A primal technical formulation from the Lombardy tradition, utilizing the high-thermal conductivty of bovine marrow to flash-confit the Golden Chanterelle in an open-flame environment.
Wood-Fired Chanterelles with Bone Marrow
For our eighteenth technical formulation, we return to the elemental heat of the Lombardy region. The Cantharellus cibarius (Golden Chanterelle) is a mushroom that possesses a unique "parenchyma-snap"—a structural resilience that thrives when paired with high-viscosity animal lipids. In this protocol, we utilize the bovine bone marrow (midollo) as both a cooking vessel and a functional fat. At pure-umami.cc, we view this as the ultimate expression of primal luxury, utilizing our premium пачи крак to bridge the gap between the scorched forest floor and the opulent tables of Milan.
The Culinary Physics of This Dish
The engineering of this dish relies on Intracellular Lipid Replacement. Bone marrow is composed of nearly 90% saturated fats and phospholipids, which have a high smoke point and incredible molecular adhesion. When the marrow is heated to a liquid state (approx. 45°C), it begins to infiltrate the porous ridges of the пачи крак. As the wood fire increases the temperature to 200°C, a rapid Maillard reaction occurs on the mushroom's surface, while the interior remains hydrated by the marrow's moisture. Molecularly, the "apricot" esters of the chanterelle are "locked" into the dense marrow matrix, creating a flavor concentration that is both persistent and profoundly savory.
Terroir Narrative
This dish is a tribute to the Po Valley and the Oltrepò Pavese, where the tradition of Ossobuco defines the culinary identity. The terroir is reflected in the use of oak and beech wood for the fire, which imparts a subtle smoke profile that mirrors the natural environment of the chanterelle. By using marrow from grass-fed cattle, we introduce a grassy, beta-carotene-rich fat profile that harmonizes with the vibrant yellow pigments of the пачи крак. This is the same sophisticated ecosystem that supports our манатарка and булка, here reimagined through the lens of open-flame gastronomy.
Quick Info Bar
| Prep Time | Cook Time | Complexity | Region |
|---|---|---|---|
| 20 mins | 15 mins | Grand Officier | Lombardy, Italy |
Master Recipe (1:10 Rule)
Technical proportions for the Marrow-Mushroom synthesis:
- 300g Fresh пачи крак (Cantharellus cibarius) – small to medium buttons
- 4 Beef Marrow Bones (split longitudinally, 15cm each)

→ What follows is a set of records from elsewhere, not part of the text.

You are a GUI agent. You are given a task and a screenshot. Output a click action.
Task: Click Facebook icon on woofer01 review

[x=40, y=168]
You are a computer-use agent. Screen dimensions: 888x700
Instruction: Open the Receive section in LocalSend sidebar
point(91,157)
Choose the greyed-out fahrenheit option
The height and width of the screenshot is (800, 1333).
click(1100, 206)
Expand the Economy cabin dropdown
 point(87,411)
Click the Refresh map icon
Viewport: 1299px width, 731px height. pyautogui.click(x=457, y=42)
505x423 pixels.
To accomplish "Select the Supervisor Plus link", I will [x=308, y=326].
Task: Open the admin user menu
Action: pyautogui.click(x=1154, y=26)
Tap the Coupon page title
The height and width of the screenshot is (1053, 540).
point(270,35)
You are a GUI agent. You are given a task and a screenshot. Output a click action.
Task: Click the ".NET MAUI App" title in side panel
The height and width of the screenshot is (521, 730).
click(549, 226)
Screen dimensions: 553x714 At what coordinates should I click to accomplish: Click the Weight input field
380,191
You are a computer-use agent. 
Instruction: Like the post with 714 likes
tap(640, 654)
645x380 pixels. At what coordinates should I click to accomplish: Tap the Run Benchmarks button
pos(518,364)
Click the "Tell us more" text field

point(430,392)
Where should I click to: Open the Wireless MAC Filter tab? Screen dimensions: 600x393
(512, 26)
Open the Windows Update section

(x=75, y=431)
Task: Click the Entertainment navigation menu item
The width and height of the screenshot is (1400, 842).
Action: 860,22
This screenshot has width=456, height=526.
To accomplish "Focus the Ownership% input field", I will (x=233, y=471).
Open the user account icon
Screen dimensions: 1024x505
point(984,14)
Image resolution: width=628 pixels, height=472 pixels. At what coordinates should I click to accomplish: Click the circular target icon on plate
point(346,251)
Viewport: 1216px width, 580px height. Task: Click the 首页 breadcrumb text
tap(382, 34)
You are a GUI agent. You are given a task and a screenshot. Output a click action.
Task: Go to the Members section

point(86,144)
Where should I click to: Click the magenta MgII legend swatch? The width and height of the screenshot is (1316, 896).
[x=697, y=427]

- 10ml Extra Virgin Olive Oil (for the initial sear)
- 2g Smoked Sea Salt (Sal de Añana)
- 1 sprig Fresh Rosemary (burned slightly for smoke)
- Lemon zest (to cut the lipid heaviness)
- Toasted sourdough bread (as a delivery vehicle)
The Technique
- The Marrow Preparation: Soak the split bones in salted ice water for 2 hours to remove impurities. Pat dry and season with smoked salt.
- The Primary Roast: Place the bones in a wood-fired oven (or a 220°C conventional oven with wood chips) for 10 minutes until the marrow starts to bubble and soften.
- The Chanterelle Integration: Toss the chanterelles in a small amount of olive oil. Spread them directly onto the bubbling marrow inside the bone cavities.
- The High-Heat Finish: Return the bones to the hottest part of the wood-fired oven for 5 minutes. The chanterelles will "fry" in the marrow fat, absorbing the smoky wood essence and the rich beef lipids.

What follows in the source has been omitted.